Stored items
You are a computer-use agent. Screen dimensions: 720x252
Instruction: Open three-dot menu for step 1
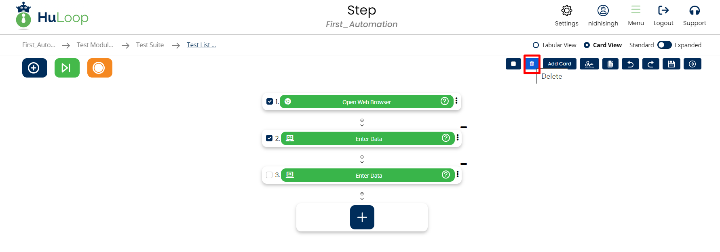[x=456, y=101]
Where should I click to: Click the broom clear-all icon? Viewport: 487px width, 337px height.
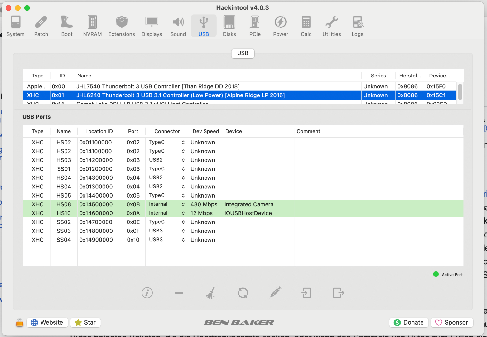[x=211, y=293]
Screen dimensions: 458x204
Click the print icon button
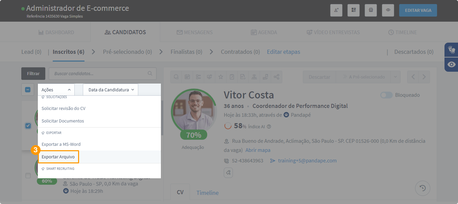(x=371, y=10)
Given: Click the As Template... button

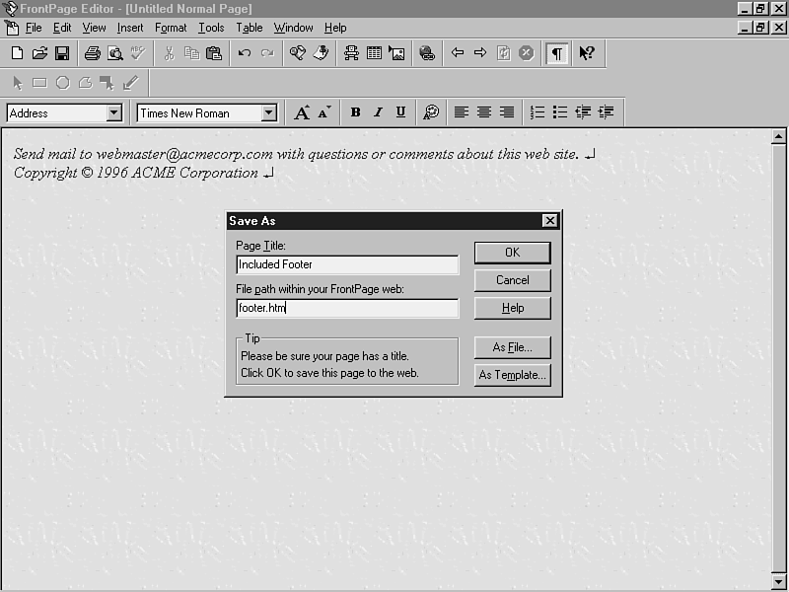Looking at the screenshot, I should pyautogui.click(x=512, y=375).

GOAL OF THE EXERCISE |
No pictures should appear in the copy. Reproduce exactly the lines from the line containing "Instruction: Open three-dot menu for step 1" through the last line of the data, inclusive.

SOLUTION FOR THIS TASK |
Instruction: Open three-dot menu for step 1
[x=456, y=101]
Where should I click to: Click the broom clear-all icon? Viewport: 487px width, 337px height.
[x=211, y=293]
Screen dimensions: 458x204
Click the print icon button
(x=371, y=10)
Given: Click the As Template... button

Looking at the screenshot, I should pyautogui.click(x=512, y=375).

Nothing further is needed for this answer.